- DOCUMENT EXTRACT -
--- begin ---

“Awesome” is the only world Ellie Goulding has to describe performing at the wedding party for Britain’s Prince William and Kate Middleton back in April. And it’s the gig that keeps on giving for the British singer and her debut album, “Lights.”
With the royal engagement raising her worldwide profile, Goulding appeared on “Saturday Night Live” the following week, accompanied by a surge in sales for “Lights” and the expanded reissue “Bright Lights.” Singles such as “Starry Eyed,” “The Writer” and “Lights’ “ title track have gained more traction, and there’s a general sense of significantly raised awareness that the 24-year-old Goulding finds both gratifying and amusing.
“It’s weird, because in the beginning I was so naive and so young and so kind of immature, I didn’t know what I was doing,” says Goulding, who won a singing competition while studying at the University of Kent and was named Artist of the Year in the BBC’s Sound of 2010 poll and won a Critic’s Choice trophy at the same year’s BRIT Awards. “I look back at some of my performances, and I thought I was rubbish.
“So I can’t believe I’ve managed to get all that hype from how I was then. I think if the same girl came along now it would be different. I’ve improved so much now, from having toured and gotten experience.”

--- end ---

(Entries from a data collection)
--- begin ---

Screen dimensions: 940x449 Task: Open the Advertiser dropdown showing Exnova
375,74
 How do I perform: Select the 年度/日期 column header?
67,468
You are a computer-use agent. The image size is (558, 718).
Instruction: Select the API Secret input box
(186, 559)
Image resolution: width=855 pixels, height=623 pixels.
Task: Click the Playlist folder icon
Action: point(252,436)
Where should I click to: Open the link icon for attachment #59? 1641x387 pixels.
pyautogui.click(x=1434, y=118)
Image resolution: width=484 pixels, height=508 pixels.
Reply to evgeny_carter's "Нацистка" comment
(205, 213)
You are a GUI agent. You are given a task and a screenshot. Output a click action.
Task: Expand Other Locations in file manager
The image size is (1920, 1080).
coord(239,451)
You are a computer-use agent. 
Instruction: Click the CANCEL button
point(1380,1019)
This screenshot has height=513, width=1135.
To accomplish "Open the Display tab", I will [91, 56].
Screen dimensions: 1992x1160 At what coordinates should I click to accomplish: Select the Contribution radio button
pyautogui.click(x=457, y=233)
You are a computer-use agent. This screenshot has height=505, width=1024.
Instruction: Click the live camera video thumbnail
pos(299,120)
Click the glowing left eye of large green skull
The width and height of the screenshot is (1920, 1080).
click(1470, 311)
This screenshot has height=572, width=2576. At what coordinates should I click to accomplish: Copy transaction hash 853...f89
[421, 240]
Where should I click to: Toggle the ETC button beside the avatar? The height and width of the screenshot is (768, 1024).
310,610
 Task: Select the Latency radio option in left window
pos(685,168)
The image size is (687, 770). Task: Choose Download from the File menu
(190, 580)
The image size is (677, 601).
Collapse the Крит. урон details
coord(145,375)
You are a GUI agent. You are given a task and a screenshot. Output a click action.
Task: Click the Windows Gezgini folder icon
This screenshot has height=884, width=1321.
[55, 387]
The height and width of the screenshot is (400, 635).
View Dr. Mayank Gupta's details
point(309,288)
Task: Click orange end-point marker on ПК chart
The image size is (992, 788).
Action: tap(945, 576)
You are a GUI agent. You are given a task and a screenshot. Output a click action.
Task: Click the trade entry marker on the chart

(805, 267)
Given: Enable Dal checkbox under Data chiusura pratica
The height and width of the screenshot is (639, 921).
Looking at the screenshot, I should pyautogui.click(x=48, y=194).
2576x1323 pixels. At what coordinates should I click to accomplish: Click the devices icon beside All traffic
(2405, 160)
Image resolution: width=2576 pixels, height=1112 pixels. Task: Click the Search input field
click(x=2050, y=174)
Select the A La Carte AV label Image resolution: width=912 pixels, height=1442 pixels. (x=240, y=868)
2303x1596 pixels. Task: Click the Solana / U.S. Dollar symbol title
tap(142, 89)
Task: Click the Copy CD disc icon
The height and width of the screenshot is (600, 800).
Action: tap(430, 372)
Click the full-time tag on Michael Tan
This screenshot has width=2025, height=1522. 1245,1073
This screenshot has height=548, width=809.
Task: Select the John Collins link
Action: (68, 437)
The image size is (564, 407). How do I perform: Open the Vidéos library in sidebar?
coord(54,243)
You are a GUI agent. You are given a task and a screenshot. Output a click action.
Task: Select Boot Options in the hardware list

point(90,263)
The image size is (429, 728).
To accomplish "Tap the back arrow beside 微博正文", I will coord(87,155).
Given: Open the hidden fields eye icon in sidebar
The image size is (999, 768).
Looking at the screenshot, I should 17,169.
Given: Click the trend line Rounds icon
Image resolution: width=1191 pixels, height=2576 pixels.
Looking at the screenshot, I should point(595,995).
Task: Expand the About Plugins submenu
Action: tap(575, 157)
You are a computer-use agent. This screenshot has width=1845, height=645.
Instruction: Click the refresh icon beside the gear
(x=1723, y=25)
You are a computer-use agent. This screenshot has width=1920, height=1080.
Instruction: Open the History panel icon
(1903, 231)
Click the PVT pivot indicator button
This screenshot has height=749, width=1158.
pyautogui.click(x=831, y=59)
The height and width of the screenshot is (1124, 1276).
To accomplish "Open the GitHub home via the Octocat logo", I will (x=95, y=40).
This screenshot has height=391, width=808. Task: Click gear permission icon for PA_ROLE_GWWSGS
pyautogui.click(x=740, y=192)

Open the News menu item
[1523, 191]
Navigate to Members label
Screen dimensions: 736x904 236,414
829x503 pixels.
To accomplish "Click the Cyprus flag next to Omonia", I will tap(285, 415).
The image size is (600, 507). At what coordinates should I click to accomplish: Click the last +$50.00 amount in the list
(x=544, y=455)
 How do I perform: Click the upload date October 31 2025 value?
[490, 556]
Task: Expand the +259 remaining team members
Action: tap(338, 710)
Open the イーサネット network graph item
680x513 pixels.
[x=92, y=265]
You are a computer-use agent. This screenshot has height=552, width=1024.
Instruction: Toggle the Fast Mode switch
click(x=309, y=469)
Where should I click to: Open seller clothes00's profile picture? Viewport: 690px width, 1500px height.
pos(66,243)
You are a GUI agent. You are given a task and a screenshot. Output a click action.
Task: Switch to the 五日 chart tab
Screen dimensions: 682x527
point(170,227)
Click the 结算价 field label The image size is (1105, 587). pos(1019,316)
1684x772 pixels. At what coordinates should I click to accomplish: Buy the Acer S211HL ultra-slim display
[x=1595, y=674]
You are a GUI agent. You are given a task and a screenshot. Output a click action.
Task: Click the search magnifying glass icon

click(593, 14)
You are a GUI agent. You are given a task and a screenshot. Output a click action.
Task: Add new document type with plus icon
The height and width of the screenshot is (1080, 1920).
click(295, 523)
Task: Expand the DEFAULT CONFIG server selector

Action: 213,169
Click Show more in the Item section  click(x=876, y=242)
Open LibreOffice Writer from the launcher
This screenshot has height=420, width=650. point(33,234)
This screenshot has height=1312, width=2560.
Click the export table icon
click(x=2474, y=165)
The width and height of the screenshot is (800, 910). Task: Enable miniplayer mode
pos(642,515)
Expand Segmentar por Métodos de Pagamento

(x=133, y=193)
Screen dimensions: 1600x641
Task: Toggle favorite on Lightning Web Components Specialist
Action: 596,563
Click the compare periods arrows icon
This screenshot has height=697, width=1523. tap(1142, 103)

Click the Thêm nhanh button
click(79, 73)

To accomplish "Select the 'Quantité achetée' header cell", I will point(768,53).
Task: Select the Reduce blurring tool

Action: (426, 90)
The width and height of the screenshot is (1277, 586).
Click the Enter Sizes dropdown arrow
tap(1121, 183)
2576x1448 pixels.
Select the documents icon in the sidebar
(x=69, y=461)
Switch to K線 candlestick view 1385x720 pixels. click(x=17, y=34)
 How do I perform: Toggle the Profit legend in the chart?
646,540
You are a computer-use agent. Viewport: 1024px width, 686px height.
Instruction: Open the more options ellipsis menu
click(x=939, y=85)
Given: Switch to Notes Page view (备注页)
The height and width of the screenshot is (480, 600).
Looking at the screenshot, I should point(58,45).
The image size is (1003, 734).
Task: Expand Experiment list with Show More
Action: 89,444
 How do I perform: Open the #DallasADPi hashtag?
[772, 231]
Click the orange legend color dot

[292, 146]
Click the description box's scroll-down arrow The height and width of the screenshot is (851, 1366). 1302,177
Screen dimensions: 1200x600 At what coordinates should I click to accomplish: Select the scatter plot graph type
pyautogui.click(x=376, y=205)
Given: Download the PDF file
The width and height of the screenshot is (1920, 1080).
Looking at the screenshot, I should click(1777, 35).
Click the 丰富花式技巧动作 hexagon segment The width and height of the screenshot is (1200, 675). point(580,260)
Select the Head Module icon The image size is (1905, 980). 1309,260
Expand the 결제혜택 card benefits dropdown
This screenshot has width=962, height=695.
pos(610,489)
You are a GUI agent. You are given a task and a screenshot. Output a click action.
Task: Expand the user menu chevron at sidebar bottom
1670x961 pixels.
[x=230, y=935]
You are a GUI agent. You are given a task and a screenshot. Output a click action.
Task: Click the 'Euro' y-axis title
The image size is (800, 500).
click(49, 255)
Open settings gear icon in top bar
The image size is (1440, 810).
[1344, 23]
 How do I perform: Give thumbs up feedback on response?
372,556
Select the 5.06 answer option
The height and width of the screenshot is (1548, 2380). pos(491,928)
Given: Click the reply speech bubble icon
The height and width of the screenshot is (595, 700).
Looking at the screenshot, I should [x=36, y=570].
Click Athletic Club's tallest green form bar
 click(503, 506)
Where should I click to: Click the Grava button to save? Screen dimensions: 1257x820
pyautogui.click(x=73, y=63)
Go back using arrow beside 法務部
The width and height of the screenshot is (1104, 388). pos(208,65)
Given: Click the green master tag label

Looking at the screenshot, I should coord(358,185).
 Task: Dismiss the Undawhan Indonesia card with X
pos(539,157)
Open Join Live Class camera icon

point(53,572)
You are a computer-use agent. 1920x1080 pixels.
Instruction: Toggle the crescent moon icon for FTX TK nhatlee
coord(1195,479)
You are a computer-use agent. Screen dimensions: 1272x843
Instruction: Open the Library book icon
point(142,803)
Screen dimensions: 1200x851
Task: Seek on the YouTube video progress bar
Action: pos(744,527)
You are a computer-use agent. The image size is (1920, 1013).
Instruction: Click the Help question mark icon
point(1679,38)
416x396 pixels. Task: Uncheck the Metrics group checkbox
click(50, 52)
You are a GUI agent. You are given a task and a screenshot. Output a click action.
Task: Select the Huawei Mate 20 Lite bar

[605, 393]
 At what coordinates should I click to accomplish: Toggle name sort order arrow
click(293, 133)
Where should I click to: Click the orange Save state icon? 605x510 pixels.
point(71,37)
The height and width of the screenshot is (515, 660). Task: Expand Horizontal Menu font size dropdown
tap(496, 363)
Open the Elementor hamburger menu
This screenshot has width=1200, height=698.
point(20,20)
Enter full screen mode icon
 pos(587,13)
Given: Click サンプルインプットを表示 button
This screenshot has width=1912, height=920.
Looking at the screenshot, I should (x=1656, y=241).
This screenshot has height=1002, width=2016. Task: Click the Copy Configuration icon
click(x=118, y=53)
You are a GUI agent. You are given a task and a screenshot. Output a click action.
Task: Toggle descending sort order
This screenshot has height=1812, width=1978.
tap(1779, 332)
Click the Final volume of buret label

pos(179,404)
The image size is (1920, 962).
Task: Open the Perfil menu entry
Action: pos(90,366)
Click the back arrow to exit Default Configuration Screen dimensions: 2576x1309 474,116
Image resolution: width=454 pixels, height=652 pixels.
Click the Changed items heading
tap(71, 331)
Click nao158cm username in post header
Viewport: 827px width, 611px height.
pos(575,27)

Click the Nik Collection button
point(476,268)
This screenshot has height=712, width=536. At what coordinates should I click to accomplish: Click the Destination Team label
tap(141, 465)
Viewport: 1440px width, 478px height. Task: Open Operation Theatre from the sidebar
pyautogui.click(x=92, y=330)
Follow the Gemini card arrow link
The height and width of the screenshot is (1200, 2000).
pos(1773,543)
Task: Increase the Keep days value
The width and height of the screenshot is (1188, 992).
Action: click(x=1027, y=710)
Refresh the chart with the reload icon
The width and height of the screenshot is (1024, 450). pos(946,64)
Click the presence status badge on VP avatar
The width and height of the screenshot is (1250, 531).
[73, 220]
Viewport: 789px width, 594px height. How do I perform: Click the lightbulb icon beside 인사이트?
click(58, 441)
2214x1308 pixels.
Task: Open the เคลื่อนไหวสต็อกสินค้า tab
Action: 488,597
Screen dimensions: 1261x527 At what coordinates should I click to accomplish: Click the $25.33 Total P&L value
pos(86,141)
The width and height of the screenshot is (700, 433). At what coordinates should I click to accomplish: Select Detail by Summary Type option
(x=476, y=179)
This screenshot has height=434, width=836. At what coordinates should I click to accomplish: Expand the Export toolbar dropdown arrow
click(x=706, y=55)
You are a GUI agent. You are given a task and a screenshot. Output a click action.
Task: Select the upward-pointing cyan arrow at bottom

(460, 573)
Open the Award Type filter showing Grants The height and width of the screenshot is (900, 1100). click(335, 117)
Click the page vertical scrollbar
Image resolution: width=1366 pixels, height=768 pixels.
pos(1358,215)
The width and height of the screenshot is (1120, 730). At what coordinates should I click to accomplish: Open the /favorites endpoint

--- end ---

- SET OF TASKS -
1. In the Ellie Goulding article, which television show did Goulding appear on the week after the royal wedding party?
2. Pick up the Ellie Goulding article after its last paragraph and continue it.
These entries come from a different source than the Ellie Goulding article.

- ANSWERS TO THE EXERCISE -
1. "Saturday Night Live."

2.
A pivotal moment, too, has been Goulding’s ethereal, cello-fueled version of Elton John’s “Your Song,” which was produced by Mumford & Sons’ Ben Lovett reached No. 2 on the U.K. charts and was the royal couple’s wedding dance number.
“I’d been asked to do a song for an advert, and it’s a really nice song,” Goulding notes. “So (Lovett) came in and it was his direction, pretty much. He decided to do it a certain way and got a cellist in and he played piano and I sang. “It was a nice little situation, and it ended up being a big song here in the U.K., which I didn’t expect.”
And she was surprised to hear from John after it came out. “Yeah, he likes it a lot,” Goulding says.
Ellie Goulding and Bag Raiders perform Tuesday, Aug. 2, at the Royal Oak Music Theatre, 318 W. Fourth St. Doors open at 7 p.m. Tickets are $22 in advance, $25 day of show. Call 248-399-2980 or visit www.royaloakmusictheatre.com.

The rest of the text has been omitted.